Using pandoc and make to extract specs from a Word document

Pandoc is a fantastic tool for converting documents supporting most common markup formats. I first learned about it when I started using R Markdown but didn’t directly use it until I read ‘From Word to Markdown to InDesign’ by Dr. Wouter Soudan.

Why (create a tool)

As I’ve mentioned in earlier posts, in the company where I work we maintain several text protocols for inter-process communication. The specification for each protocol is described in a Word document from which we create a PDF file every time we make a new release. Each message type is described in a separate section in table format. For an example have a look at the specification for an imaginary protocol named SOP. Notice that for each type of message there is a table such as:

Field Length Type Description
msgType 2 STRING Defines message type ALWAYS FIRST FIELD IN MESSAGE PAYLOAD.
clientId 16 STRING Unique identifier for Order as assigned by the client.
rejectionCode 3 NUMERIC Rejection Code
text 48 STRING Text explaining the rejection

About my CSV addiction

As you can see from my post on creating Wireshark dissectors, I use CSV files to create dissectors for our protocols. I also use them to load log files into R and analyze them. The reason I use CSV extensively is that they allow me to separate the protocol specs from the tools I use. This way I can create a CSV-aware tool for fixed-width text protocols and then use it with any protocol of this type with no changes (hopefully).

Perhaps you’ve already noticed the problem in my workflow.

Managing the CSV specs

The specs are stored in Word documents, which means that I have to manually extract them into CSV files. Here’s my initial workflow:

  1. Copy a table (describing a message type) from the Word document.
  2. Paste it into a new Sheet in an Excel file. Name the Sheet after the message type.
  3. Use in2csv (part of csvkit) to extract each Sheet to a CSV file.

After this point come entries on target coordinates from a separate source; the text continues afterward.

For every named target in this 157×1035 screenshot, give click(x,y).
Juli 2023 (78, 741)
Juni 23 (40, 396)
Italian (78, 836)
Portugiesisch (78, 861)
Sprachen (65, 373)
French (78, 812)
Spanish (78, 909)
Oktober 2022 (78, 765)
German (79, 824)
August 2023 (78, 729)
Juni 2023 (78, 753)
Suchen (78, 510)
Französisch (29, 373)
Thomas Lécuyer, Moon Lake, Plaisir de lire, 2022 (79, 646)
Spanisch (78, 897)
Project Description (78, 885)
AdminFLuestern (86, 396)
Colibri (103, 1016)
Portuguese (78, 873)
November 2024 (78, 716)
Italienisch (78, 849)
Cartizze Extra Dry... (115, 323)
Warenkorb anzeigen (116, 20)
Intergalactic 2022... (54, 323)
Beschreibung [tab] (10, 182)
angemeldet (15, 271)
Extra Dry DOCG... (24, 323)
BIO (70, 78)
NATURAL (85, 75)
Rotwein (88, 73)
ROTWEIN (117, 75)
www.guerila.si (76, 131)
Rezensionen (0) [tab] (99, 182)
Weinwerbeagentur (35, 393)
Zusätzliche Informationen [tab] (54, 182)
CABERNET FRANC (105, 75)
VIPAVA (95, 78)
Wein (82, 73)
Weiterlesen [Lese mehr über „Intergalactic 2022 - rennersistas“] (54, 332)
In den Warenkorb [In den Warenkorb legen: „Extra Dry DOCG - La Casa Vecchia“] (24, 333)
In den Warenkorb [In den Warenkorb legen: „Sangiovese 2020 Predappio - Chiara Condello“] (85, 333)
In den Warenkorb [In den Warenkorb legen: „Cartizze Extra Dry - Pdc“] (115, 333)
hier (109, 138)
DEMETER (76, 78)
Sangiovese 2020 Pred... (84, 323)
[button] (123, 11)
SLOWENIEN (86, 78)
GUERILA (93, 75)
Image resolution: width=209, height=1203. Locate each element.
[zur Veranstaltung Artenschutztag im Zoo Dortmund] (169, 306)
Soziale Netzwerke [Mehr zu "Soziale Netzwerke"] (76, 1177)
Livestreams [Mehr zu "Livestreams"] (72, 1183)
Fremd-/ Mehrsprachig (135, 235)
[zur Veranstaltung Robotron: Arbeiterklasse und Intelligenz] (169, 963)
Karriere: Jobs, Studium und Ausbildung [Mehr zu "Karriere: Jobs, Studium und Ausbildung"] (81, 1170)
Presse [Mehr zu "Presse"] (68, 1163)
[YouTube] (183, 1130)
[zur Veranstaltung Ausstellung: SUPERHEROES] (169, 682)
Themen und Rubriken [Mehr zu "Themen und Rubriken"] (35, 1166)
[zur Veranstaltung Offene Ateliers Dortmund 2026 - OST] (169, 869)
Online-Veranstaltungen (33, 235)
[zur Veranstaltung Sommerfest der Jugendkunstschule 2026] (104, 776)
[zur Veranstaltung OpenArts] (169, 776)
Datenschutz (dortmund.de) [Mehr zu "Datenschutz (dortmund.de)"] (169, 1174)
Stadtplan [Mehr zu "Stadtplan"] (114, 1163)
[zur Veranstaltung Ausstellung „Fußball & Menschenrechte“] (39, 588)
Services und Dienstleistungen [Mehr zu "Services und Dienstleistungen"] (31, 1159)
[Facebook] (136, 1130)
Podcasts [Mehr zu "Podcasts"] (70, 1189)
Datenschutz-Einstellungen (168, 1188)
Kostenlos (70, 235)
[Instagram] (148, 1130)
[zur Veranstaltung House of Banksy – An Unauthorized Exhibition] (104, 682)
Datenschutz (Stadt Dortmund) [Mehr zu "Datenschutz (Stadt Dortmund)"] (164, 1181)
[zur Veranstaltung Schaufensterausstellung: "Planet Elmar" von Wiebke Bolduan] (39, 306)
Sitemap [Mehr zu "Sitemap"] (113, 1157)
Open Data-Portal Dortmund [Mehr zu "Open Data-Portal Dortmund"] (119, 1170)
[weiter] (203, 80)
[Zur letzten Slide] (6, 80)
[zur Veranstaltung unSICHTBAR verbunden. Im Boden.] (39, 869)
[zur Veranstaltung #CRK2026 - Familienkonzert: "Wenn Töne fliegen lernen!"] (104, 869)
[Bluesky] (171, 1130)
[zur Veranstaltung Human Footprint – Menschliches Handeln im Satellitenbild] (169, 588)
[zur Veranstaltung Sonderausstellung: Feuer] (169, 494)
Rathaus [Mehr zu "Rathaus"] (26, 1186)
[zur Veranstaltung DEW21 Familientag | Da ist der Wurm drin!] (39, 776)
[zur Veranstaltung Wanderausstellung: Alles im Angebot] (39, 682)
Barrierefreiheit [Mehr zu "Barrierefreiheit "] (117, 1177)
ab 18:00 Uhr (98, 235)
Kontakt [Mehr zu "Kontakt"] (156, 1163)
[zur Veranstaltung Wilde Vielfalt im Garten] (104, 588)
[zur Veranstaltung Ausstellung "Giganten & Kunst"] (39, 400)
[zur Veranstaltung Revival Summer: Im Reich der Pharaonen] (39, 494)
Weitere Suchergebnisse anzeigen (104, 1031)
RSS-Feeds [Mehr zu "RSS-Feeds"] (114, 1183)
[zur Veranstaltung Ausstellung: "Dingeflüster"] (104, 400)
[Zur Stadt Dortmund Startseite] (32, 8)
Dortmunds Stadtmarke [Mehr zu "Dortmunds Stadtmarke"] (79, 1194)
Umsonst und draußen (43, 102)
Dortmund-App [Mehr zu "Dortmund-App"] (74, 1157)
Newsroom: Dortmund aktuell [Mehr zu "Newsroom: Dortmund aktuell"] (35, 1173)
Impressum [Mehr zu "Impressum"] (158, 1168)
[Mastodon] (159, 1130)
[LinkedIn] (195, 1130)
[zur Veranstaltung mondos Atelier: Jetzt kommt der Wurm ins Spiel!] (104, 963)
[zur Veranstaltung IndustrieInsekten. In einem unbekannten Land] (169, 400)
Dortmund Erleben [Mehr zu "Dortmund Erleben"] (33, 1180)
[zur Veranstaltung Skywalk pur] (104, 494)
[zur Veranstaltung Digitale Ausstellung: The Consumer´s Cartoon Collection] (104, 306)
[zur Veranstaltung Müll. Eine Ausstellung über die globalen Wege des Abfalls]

Then I had to make sure these steps where repeated every time a Word spec was edited. Not nice. And prone to errors.

How

The solution is to use Pandoc to convert the Word document to another format. One that will allow me to create the CSV files using common text manipulation tools (grep, sed, awk etc.). The most suitable format I can think of is a Markdown variant that can handle tables such as markdown_github , a GitHub-Flavored Markdown.

Design

The design is simple:

For each message type:

  1. Extract the spec table in Markdown format.
  2. Save it to a file using the message type for a name.
  3. Transform the Markdown table into CSV format.

Implementation

After many experiments I ended up with the following command to convert a Word document, such as sop.docx, to Markdown:

#         1      2                           3                       4
pandoc -smart --filter ./despan.py --to markdown_github sop.docx | iconv -f utf8 -t ascii//TRANSLIT > sop.md

Let’s break it down:

  1. The smart option will produce typographically correct output.
  2. The filter option will allow us to use a python filter to remove all span elements that pandoc ocassionally produces. See issue #1893 from the Pandoc repo. This step requires the pandocfilters Python module.
  3. The to option is the most important, specifying the markup of the transformed output. As I mentioned earlier, markdown_github supports tables and is a perfect choice.
  4. Convert characters from UTF8 to ASCII with transliteration so a character that can’t be represented in the target character set, will be approximated through one or more similar looking characters. You can omit this if you want but in my experience it’s the safest choice since some of the tools, I use with the CSV files, prefer ASCII characters.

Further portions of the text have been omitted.